Wednesday, June 13, 2012

Why doesn't Peters find Dinosauria or Saurischia?

Peters has defended his amniote analysis as being superior to other published analyses, since it includes numerous genus-level OTUs.  And in this he is correct, though there are other measures of analysis quality too.  One obvious example is the number of characters.  There's no hard and fast rule regarding how many characters are needed to analyze a certain number of taxa, but you should at least include all characters previously utilized for the clade you're examining, unless some are invalid for whatever reason.  Peters' analysis has a large number of areas in which it differs not only from the consensus, but from any other proposed phylogeny.  One of these is his Dinosauria, which instead of the standard Ornithischia vs. Saurischia dichotomy, with the latter including Theropoda and Sauropodomorpha, has...

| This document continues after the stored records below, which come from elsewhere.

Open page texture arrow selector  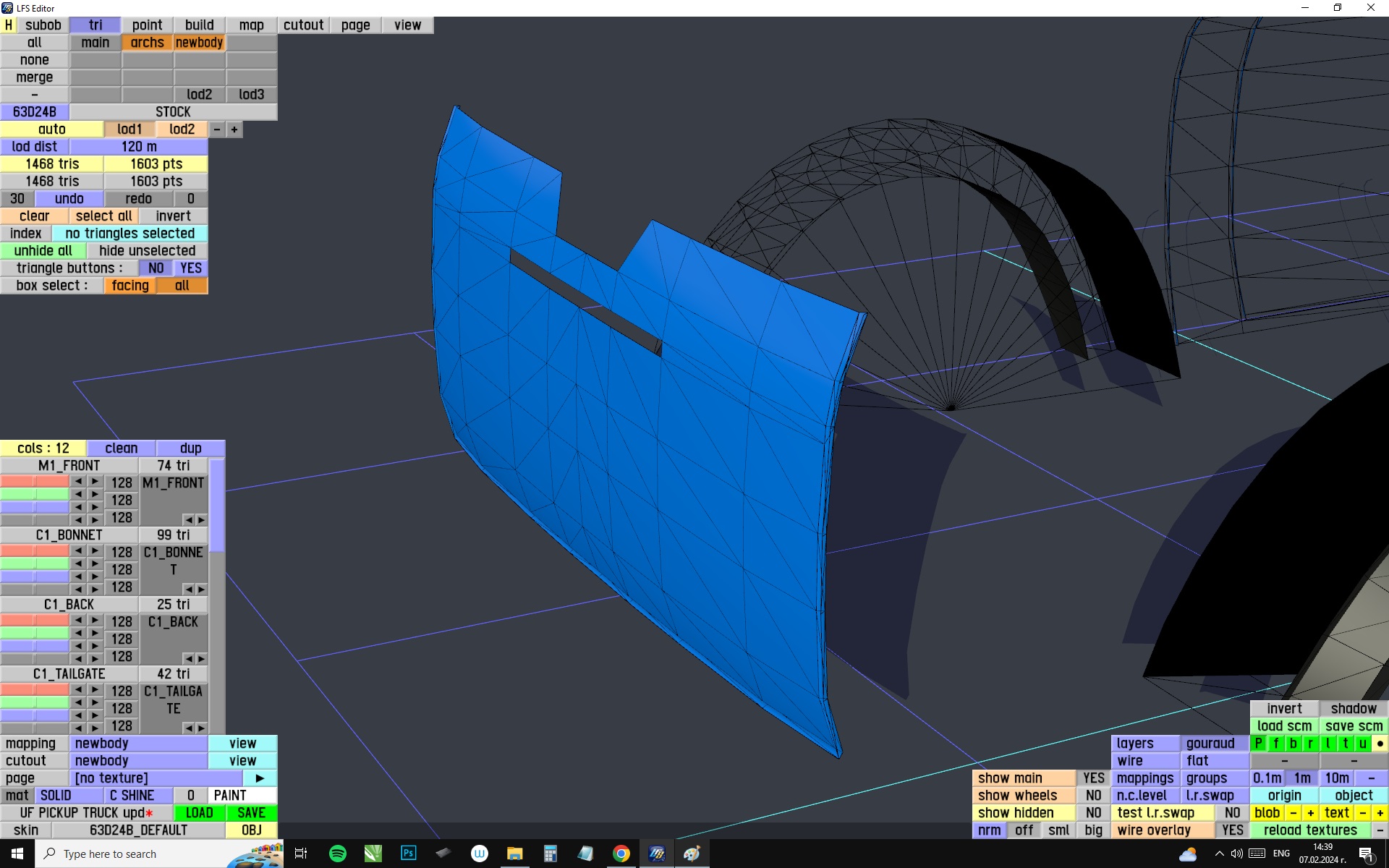(260, 778)
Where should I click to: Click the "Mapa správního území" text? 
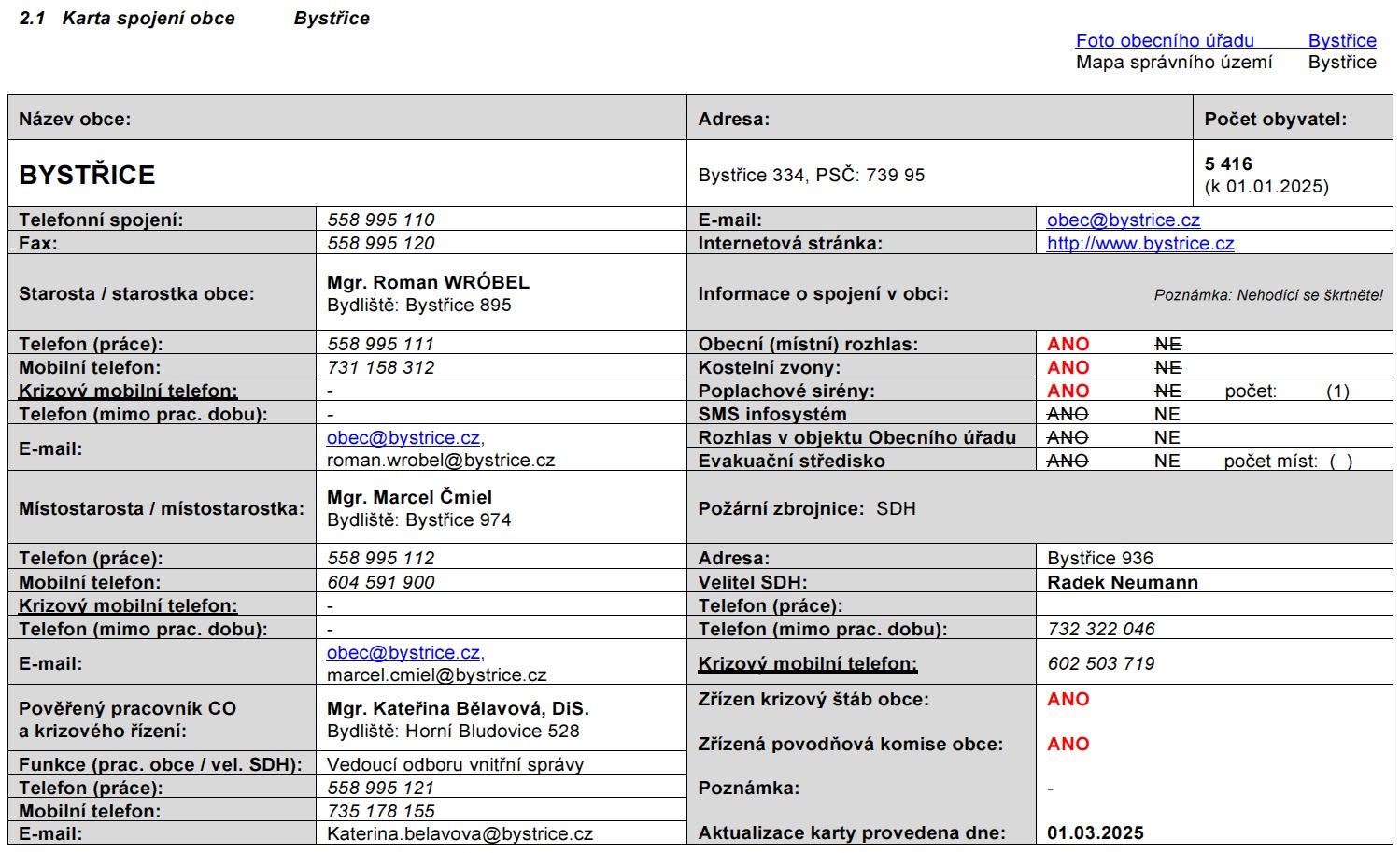point(1173,63)
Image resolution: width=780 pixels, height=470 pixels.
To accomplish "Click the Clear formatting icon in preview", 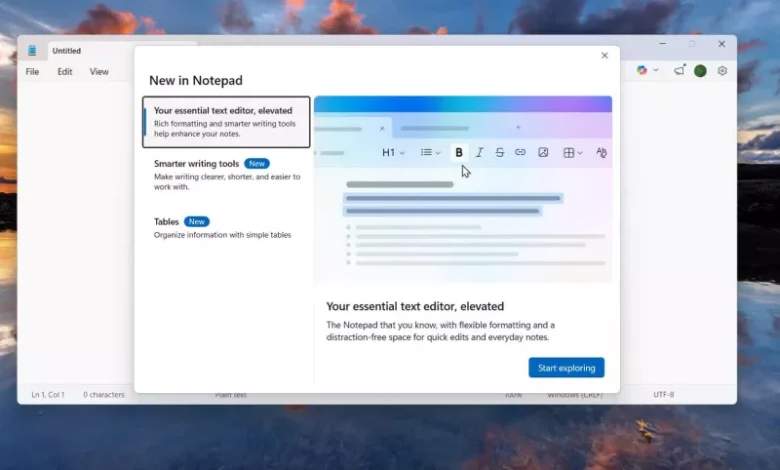I will [x=601, y=153].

--Theropoda including Marasuchus, Herrerasaurus and Trialestes
--- Panphagia+Pampadromaeus
---- a clade of Pisanosaurus, poposaurs and silesaurids
----- Sauropodomorpha including Saturnalia, Thecodontosaurus and Massospondylus
------ Daemonosaurus + standard Ornithischia

Thus it has an equivalent of Phytodinosauria and includes a host of non-dinosaurian taxa.  Now, Saurischia is one of those clades (like Ornithothoraces) that while near-ubiquitous in published analyses, only takes a few extra steps to negate, so I'm not biased against it a priori.  And I've said half-seriously before that ornithischian-like silesaurids and theropod-like shuvosaurines and hallopodines could threaten dinosaurian monophyly.  Peters no doubt thinks his results are superior to the consensus, but did he actually test the consensus?  Let's see which saurischian and dinosaurian synapomorphies (based on only the unambiguous synapomorphies of Nesbitt, 2011) Peters included in his analysis.

Saurischia

Yes- (1) Subnarial foramen between the premaxilla-maxilla where the border of the foramen is present on both the maxilla and the premaxilla (12-1)*.
(12) Metacarpal IV shaft width significantly narrower than that of metacarpals I–III (261-1).
(13) Distal end of pubis expanded relative to the shaft (5 pubis boot) (283-1).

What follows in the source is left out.